6) Catch Up on Mortgage and Eliminate Second Mortgages with Chapter 13 Bankruptcy
Chapter 13 bankruptcy allows clients to repay mortgage arrearages over a 3 to 5 year period of time. Also, if your property is worth less than what you owe on your first mortgage, bankruptcy courts are allowing Chapter 13 bankruptcy filers to wipe out their second mortgages completely – this is called “lien stripping.” Lien stripping is not available in Chapter 7 bankruptcy cases. Chapter 13 bankruptcy is a very comprehensive solution for many clients because it eliminates the unsecured debt, gets you caught up on the first mortgage, and eliminates the second mortgage all in one action. However, the Chapter 13 monthly payments to the court can be quite high, and the bankruptcy court has oversight of your income and expenses for several years. Many people do not like that kind of court oversight into their lives. When you come in for a consultation, your attorney can discuss the pros and cons and give you an estimate of what your court payment would be if you select this option.
7) Repayment Plan with Lender
Almost all lender offer a simple 12 month repayment plan to get you caught up on mortgage arrears. This option is really just a “catch-up” plan and you do not get any discount on what you owe. This options works well for clients that got behind on a mortgage due to job loss or lack of income, but now have sufficient income to meet the monthly mortgage payment again.

Problem statement: Translate this sentence from the text on mortgage options into Spanish: "Lien stripping is not available in Chapter 7 bankruptcy cases." You won't need any of these lines.

Saved data entries:
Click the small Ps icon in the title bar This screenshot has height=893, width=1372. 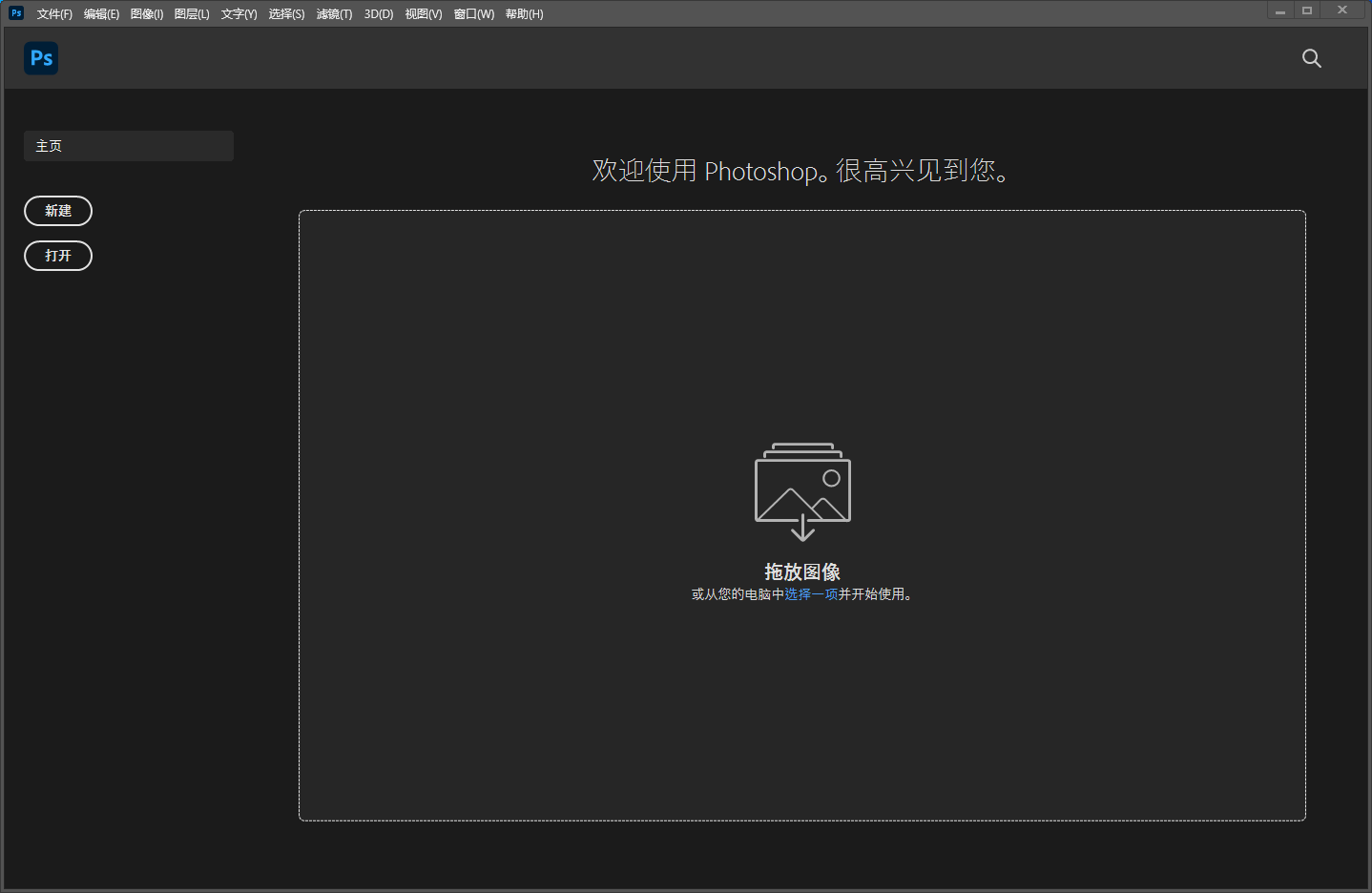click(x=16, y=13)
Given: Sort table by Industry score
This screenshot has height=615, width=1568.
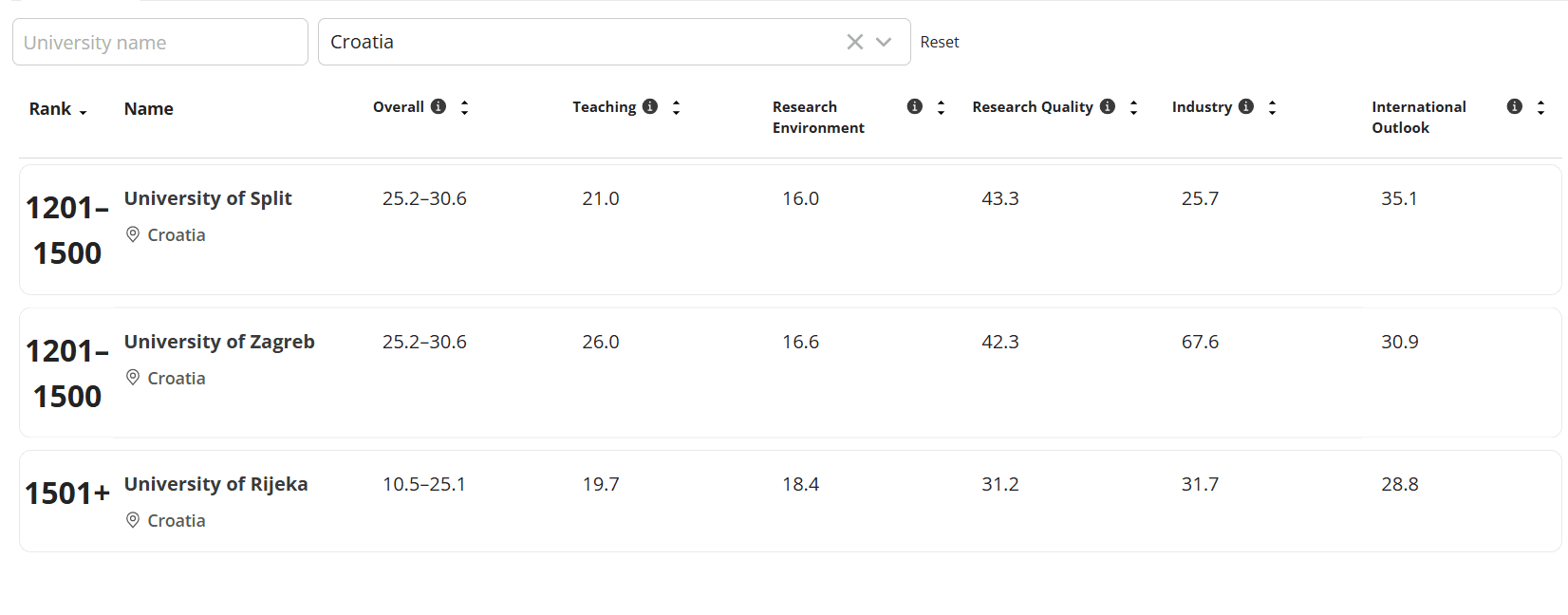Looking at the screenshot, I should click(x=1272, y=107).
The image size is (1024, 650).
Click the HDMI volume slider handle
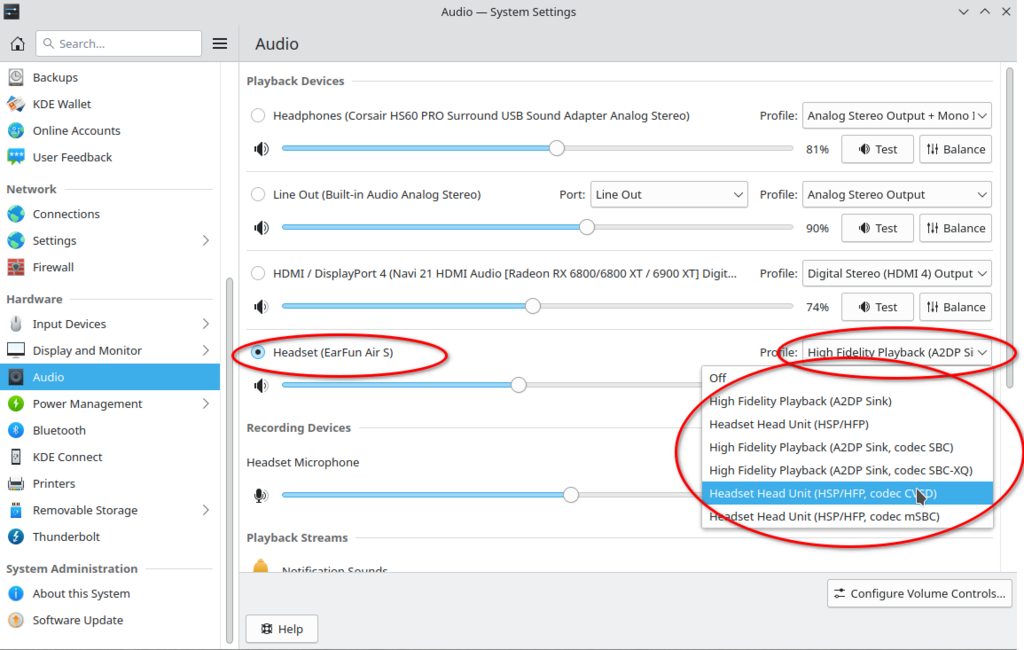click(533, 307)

Response for this exercise: La eliminación de gravámenes no está disponible en los casos de bancarrota del Capítulo 7.